• Stated goal 1: Pull out each line of the records that contains the word "Lawn".

• Excerpted text:
Global call to address extreme heat as world records its three hottest days ever

A woman pours water over a child to help him cope with the heat in Al-Hamra camp for internally displaced people in Syria’s Idleb governorate. Photo: OCHA/Bilal Al-Hammoud
A woman pours water over a child to help him cope with the heat in Al-Hamra camp for internally displaced people in Syria’s Idleb governorate. Photo: OCHA/Bilal Al-Hammoud

This week, as the world recorded its three hottest days on record, OCHA and nine other UN entities joined the Call to Action on Extreme Heat, issued today by the UN Secretary-General, António Guterres.

Mr. Guterres also released a report that encapsulates the impact of deadly heatwaves but also the action needed to deal with increasingly hotter days and months, which threaten to increase emergency needs in the not-so-distant future.

“Heat is estimated to kill almost half a million people a year, that’s about 30 times more [people] than tropical cyclones,” said Mr. Guterres. “Extreme heat is increasingly tearing through economies, widening inequalities, undermining the Sustainable Development Goals and killing people.”

The Call to Action underlines four critical areas to reduce the impact of extreme heat on people and the planet:
•    Caring for vulnerable people
•    Protecting workers
•    Boosting resilience of economies and societies using data and science
•    Limiting temperature rise to 1.5°C by phasing out fossil fuels and scaling up investment in renewable energy.

The report’s solutions include increasing everyone’s access to low-carbon cooling systems, investing in heat-related health-warning systems, protecting workers from heat stress, and heatproofing infrastructure and agriculture.
 

A woman returning to South Sudan after fleeing the conflict in Sudan has a two-and-a-half-day journey ahead of her via the Nile River and under immensely hot weather. Photo: OCHA/Liz Loh-Taylor
A woman returning to South Sudan after fleeing the conflict in Sudan has a two-and-a-half-day journey ahead of her via the Nile River and under immensely hot weather. Photo: OCHA/Liz Loh-Taylor

In 2022, OCHA and the International Federation of Red Cross and Red Crescent Societies published Extreme Heat, which outlines the impact of heat on people caught up in humanitarian crises. The report offers solutions such as providing early information on heatwaves to help people and authorities take timely action.

• Stated goal 2: Carry on the extreme heat article above, picking up after its final sentence.

• Data records:
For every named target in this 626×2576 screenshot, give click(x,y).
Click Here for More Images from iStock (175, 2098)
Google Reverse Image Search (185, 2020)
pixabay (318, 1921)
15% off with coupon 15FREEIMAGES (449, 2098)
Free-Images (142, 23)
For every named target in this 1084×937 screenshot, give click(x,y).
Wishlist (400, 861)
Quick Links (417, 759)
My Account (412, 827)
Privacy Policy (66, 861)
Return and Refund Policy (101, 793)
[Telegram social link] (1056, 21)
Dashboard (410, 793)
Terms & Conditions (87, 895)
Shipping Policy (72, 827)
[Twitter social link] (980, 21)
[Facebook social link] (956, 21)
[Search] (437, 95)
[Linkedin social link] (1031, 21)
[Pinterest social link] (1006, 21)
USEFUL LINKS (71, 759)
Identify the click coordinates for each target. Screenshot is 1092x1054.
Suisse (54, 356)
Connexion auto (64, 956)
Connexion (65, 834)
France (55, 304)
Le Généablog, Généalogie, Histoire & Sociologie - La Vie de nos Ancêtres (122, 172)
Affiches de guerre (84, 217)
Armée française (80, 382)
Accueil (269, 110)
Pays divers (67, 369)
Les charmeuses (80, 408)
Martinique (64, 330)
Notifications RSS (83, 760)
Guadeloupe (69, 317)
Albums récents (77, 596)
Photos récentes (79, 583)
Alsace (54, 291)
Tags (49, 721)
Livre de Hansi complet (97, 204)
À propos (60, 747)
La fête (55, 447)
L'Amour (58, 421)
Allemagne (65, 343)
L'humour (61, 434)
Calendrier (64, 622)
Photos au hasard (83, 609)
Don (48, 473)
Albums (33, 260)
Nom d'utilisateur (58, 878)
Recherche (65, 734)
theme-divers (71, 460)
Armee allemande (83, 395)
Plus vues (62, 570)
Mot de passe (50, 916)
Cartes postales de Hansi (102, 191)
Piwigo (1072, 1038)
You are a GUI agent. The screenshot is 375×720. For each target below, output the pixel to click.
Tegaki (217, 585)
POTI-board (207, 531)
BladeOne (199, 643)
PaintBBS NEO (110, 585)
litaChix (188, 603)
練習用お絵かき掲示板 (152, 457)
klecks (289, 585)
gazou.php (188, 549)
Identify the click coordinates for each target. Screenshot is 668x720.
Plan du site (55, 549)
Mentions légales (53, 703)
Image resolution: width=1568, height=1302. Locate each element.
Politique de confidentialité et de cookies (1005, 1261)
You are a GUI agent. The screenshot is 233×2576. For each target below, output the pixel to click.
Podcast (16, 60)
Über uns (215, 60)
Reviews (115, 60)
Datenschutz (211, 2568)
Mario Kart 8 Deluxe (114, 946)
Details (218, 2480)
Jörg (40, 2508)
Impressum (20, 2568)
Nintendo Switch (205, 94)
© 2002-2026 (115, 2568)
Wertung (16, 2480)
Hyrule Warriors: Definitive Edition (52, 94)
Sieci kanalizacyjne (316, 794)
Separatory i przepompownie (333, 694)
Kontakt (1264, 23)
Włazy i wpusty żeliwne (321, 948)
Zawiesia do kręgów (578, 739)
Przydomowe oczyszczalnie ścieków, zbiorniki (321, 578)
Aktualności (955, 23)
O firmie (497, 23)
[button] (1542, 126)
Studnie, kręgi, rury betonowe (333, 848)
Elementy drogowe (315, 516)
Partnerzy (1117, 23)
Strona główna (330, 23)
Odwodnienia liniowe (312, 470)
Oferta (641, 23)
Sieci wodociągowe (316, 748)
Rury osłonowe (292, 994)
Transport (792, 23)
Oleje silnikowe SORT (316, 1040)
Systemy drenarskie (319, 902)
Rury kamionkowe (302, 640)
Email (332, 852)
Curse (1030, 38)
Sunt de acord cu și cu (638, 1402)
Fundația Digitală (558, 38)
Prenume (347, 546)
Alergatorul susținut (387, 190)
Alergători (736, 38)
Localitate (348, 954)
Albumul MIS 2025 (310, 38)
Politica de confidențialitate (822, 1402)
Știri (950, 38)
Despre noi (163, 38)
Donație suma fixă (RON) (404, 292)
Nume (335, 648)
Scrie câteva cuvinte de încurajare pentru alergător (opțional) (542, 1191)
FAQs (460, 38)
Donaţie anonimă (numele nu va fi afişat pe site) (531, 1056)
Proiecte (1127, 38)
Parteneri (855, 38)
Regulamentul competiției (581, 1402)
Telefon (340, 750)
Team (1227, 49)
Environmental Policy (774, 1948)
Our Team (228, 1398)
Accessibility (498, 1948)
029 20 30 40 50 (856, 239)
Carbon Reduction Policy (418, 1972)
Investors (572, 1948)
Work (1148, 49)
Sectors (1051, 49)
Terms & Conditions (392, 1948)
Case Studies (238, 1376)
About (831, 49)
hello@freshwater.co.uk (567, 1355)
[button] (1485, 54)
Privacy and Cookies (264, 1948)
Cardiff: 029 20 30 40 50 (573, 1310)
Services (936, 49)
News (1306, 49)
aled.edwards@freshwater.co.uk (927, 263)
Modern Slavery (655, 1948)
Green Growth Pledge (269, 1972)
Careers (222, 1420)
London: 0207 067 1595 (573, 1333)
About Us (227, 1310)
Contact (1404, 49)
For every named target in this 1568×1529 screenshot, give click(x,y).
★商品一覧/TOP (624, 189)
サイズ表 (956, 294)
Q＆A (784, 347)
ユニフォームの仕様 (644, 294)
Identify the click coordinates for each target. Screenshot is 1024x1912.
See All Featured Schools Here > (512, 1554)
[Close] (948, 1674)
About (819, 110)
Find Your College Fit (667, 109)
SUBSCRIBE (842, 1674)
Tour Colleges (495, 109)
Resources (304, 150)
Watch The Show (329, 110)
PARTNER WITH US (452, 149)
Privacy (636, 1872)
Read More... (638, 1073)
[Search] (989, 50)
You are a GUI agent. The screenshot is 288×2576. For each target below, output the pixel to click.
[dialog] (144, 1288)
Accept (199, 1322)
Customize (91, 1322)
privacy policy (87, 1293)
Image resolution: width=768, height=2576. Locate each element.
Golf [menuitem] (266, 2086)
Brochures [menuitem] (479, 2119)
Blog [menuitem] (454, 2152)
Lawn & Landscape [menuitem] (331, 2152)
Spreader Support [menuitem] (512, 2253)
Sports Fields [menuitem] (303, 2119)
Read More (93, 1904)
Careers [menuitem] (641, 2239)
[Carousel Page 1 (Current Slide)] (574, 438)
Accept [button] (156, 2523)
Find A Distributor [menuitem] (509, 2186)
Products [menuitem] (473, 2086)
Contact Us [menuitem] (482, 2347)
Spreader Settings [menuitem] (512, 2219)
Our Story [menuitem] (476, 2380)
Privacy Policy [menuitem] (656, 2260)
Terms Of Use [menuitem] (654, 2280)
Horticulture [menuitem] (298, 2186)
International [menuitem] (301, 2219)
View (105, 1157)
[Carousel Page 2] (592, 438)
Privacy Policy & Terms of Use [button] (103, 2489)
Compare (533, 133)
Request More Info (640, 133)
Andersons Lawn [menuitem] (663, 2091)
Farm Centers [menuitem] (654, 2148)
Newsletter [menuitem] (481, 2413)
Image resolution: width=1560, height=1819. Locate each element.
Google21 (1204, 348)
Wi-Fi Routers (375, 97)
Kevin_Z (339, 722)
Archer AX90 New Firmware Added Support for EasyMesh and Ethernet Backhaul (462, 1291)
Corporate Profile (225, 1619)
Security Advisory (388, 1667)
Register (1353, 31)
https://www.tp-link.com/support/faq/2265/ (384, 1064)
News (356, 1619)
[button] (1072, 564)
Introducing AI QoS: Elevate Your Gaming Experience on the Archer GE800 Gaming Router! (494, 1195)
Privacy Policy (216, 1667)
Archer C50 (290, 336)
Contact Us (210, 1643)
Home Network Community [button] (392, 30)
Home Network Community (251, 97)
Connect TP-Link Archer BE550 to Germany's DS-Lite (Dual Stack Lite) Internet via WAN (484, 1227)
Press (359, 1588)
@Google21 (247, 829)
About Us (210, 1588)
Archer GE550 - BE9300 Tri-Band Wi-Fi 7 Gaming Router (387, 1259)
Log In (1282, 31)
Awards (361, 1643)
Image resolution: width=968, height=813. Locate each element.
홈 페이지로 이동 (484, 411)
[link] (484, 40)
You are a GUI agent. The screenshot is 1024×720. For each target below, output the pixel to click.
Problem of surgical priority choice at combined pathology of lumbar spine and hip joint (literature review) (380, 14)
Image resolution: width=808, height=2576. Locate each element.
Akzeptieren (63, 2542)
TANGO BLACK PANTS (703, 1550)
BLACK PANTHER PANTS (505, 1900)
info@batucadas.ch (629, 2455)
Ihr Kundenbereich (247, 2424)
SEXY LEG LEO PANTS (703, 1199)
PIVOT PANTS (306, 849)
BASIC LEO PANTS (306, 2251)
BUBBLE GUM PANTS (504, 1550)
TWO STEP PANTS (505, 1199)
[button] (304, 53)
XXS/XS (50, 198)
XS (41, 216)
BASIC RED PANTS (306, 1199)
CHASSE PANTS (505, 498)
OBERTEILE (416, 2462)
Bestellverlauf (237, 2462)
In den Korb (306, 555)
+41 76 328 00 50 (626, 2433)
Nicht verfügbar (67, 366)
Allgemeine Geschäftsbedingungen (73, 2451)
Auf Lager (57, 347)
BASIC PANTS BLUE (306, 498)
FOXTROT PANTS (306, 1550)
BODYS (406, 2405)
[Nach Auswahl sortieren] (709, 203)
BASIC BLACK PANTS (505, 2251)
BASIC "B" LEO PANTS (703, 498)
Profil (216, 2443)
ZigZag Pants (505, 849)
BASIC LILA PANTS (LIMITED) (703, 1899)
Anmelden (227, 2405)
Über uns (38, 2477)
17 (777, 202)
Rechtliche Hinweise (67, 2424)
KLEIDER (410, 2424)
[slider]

• Expected output 1:
Lawn & Landscape [menuitem] (331, 2152)
Andersons Lawn [menuitem] (663, 2091)

• Expected output 2:
It also calls for preparedness and the need to expand anticipatory action, especially by local actors, who are often the first responders in emergencies. 

But these solutions all require action plans to be drafted at the micro and macro levels in every country, along with investment and support. 

Countries must come together for a “strong finance outcome from COP29 to help developing countries tackle the climate crisis,” said Mr. Guterres.

Many of these solutions offer great payoffs. For example, scaling up heat-related health-warning systems in 57 countries alone could save almost 100,000 lives a year, according to the World Health Organization and the World Meteorological Organization.

Families in Aleppo, Syria face a double challenge: scorching heat and limited access to clean water. Many displaced people rely on sporadic water trucking to survive. Photo: OCHA/Sevim Turkmani
Families in Aleppo, Syria, face a double challenge: scorching heat and limited access to clean water. Many displaced people rely on sporadic water trucking to survive. Photo: OCHA/Sevim Turkmani

Investments in cooling measures, such as expansive low-carbon cooling systems and planting trees to improve shade cover, could protect 3.5 billion people by 2050, slash emissions and save consumers US$1 trillion a year.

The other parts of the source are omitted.